• _What the task requires_
Please name the company that, according to the story excerpt below, issued the insurance policies Broden and her husband both have.

Distant Broden

Lina waited for Broden to continue.

“Oh, he was just so totally in love with life. Why would a man buy a two million dollar car and then kill himself a week later? I mean, it just doesn’t make sense.”

“That puzzles me, as well,” Lina said. “But I was part of the forensics team that looked into the car. We found nothing mechanically wrong with the car.”

A vein rose on Broden’s forehad as she spoke. “I don’t doubt you found nothing wrong with the car. But how can that lead to a pronouncement that the cause of death was suicide?”

“I can’t answer that. I was not the one who made that determination. Tell me, does the pronouncement that your husband’s death was a suicide have any effect on your insurance settlement? I assume he had a life insurance policy.”

Broden’s eyes bore into Lina as she responded. “I can’t answer that. I haven’t even thought about life insurance. Fortunately for us—for me—money has not been an issue. If you’d like to check, though, feel free.  I imagine you already have. We both have policies issued by Länsförsäkringar. I don’t recall the amounts, but I doubt they were significant, at least not compared to our net worth.”

Lina had checked into insurance before the investigation had concluded. There was nothing to suggest murder for insurance money. But she had run out of ideas. She was, to use one of Eklund’s favorite sayings, “poking the bear.”

• _Supplied entries_
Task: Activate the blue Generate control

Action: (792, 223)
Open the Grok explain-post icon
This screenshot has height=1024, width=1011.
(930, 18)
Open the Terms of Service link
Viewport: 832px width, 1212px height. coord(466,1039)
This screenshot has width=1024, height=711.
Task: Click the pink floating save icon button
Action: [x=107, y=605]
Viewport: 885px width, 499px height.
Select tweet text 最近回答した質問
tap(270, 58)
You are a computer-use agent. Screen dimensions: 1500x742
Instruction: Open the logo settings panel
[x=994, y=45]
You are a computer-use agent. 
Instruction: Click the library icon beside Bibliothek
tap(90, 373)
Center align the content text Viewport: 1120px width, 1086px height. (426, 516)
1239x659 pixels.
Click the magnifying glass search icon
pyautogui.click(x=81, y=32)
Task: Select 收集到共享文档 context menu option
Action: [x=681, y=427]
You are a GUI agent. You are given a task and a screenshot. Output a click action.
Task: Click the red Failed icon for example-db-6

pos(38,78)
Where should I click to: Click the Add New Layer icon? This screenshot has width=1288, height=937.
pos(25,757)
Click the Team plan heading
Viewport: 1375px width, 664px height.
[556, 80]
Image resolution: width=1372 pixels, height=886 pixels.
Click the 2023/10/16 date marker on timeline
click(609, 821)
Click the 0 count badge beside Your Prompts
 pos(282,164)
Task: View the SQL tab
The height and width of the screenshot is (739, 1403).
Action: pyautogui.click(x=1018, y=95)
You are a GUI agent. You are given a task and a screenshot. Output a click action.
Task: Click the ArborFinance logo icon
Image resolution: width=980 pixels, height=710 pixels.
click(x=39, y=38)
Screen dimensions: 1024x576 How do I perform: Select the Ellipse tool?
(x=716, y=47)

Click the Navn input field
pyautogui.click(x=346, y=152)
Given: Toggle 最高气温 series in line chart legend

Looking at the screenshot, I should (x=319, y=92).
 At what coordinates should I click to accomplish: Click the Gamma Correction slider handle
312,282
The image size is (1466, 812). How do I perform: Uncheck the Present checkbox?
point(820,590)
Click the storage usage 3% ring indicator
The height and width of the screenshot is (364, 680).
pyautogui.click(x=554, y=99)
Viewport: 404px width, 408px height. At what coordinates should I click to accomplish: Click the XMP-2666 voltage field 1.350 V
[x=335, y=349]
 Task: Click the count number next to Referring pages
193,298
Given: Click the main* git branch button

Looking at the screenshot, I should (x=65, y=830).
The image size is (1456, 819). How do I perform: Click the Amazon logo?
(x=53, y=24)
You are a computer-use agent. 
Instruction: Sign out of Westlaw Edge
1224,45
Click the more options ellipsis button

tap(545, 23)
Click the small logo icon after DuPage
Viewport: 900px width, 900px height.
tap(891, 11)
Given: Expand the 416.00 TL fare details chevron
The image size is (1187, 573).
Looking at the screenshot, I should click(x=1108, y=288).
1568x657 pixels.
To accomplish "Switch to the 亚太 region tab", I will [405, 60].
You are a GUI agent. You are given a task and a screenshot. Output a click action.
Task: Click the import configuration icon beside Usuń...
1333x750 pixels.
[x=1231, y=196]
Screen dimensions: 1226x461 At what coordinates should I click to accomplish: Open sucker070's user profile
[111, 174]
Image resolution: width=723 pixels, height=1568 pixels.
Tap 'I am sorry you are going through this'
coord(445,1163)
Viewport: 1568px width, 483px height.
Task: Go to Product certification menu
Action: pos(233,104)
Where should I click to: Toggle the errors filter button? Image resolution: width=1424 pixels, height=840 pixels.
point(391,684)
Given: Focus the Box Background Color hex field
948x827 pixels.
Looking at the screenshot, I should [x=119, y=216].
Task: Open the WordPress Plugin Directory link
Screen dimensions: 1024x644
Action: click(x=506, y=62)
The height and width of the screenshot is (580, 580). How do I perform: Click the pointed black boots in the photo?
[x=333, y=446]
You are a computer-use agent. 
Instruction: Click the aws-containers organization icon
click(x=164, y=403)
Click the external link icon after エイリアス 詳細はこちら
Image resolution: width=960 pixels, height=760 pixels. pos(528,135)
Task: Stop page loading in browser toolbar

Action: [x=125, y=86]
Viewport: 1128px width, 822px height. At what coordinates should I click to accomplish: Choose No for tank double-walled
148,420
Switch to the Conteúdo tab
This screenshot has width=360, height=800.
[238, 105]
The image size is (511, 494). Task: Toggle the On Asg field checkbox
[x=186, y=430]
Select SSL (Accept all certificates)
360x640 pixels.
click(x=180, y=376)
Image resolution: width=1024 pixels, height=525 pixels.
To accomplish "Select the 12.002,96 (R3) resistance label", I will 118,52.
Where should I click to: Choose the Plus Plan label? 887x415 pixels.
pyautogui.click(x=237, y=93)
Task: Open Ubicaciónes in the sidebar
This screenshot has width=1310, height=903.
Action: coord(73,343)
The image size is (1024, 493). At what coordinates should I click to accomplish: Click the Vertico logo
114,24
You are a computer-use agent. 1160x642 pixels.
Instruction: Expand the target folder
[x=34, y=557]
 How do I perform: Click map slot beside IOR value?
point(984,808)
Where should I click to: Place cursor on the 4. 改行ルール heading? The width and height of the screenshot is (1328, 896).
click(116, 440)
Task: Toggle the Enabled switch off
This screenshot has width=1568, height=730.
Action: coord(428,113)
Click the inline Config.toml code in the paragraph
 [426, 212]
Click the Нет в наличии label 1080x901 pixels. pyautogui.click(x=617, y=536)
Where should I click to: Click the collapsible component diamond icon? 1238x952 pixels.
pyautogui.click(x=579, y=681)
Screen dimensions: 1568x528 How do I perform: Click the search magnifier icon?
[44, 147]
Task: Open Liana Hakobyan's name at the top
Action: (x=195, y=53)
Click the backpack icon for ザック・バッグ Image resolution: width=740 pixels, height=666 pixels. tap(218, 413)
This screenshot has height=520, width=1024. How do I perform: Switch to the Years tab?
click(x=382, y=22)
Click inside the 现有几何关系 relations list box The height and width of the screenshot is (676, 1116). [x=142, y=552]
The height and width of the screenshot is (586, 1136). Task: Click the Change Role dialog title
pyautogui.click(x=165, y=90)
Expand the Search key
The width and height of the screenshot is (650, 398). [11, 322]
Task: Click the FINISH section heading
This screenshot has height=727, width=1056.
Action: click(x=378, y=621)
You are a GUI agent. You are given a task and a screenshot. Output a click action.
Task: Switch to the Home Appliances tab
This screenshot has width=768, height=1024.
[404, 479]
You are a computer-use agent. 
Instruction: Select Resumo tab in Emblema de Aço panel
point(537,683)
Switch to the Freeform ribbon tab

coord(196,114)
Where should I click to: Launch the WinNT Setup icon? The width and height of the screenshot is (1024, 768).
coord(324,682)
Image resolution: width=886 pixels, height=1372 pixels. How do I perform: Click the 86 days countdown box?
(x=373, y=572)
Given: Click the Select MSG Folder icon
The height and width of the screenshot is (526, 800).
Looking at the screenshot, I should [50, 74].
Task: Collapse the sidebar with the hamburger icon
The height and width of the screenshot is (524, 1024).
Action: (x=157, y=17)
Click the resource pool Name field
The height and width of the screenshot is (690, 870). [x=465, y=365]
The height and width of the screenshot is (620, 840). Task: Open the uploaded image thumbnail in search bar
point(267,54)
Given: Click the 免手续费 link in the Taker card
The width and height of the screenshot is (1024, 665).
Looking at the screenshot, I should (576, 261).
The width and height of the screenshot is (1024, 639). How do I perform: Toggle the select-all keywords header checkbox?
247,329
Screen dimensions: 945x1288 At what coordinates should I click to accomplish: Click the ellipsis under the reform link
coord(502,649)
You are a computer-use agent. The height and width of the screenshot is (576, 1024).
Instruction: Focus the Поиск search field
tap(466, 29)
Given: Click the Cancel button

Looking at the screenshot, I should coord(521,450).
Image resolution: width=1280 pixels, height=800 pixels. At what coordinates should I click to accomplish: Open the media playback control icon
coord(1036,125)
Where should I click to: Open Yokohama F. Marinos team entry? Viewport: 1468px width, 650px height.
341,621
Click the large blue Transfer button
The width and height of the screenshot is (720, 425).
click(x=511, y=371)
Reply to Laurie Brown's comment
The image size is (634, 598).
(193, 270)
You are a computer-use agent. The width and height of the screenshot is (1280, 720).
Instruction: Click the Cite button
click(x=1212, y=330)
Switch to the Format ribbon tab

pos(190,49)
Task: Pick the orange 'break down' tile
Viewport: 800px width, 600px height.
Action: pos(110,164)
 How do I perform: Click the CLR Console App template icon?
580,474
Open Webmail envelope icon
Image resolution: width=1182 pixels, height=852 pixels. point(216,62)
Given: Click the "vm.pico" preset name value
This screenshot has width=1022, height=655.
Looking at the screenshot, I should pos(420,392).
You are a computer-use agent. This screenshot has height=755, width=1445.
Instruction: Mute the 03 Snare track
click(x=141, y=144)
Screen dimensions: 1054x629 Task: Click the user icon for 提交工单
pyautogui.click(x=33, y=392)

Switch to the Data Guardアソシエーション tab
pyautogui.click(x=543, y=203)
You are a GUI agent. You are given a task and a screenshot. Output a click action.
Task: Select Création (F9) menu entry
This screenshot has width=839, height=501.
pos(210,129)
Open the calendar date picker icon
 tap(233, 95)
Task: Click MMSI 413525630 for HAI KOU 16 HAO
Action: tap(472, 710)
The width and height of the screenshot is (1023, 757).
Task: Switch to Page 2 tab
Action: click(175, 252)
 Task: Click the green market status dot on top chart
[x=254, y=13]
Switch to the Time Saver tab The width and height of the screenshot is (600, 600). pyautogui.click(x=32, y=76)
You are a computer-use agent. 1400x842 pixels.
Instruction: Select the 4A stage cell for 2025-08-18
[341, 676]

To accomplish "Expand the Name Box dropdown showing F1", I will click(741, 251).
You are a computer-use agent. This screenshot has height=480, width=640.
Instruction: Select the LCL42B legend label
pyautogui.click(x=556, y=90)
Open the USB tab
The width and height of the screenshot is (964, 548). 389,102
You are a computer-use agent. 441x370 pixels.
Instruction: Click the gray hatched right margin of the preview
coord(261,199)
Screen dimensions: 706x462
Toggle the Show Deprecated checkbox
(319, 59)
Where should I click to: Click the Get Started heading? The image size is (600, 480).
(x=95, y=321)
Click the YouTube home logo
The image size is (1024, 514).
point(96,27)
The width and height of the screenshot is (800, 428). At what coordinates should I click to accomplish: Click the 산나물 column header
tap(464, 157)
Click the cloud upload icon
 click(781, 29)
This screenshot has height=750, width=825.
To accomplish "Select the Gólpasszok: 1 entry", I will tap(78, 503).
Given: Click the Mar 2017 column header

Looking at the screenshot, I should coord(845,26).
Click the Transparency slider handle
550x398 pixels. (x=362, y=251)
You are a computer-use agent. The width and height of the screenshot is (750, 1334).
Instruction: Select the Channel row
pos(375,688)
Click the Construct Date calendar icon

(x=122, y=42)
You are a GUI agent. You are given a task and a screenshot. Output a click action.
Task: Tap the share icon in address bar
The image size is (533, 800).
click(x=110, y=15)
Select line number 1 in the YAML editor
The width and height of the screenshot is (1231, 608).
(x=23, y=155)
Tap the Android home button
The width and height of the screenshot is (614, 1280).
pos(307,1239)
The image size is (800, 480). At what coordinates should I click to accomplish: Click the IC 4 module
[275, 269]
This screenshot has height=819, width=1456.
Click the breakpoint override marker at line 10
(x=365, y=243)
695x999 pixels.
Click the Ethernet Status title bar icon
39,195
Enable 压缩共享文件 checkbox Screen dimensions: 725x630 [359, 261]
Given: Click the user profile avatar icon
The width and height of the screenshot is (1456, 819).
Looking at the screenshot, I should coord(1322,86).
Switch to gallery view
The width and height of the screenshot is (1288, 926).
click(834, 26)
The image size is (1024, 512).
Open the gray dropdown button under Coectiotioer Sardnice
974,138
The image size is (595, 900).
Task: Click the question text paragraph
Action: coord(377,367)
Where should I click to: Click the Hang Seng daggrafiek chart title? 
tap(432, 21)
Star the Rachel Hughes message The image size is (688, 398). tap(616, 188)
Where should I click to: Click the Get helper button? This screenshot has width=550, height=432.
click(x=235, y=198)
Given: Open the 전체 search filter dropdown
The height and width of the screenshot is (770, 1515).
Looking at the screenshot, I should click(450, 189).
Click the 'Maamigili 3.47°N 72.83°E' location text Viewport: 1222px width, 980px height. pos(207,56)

• _Problem solution_
Länsförsäkringar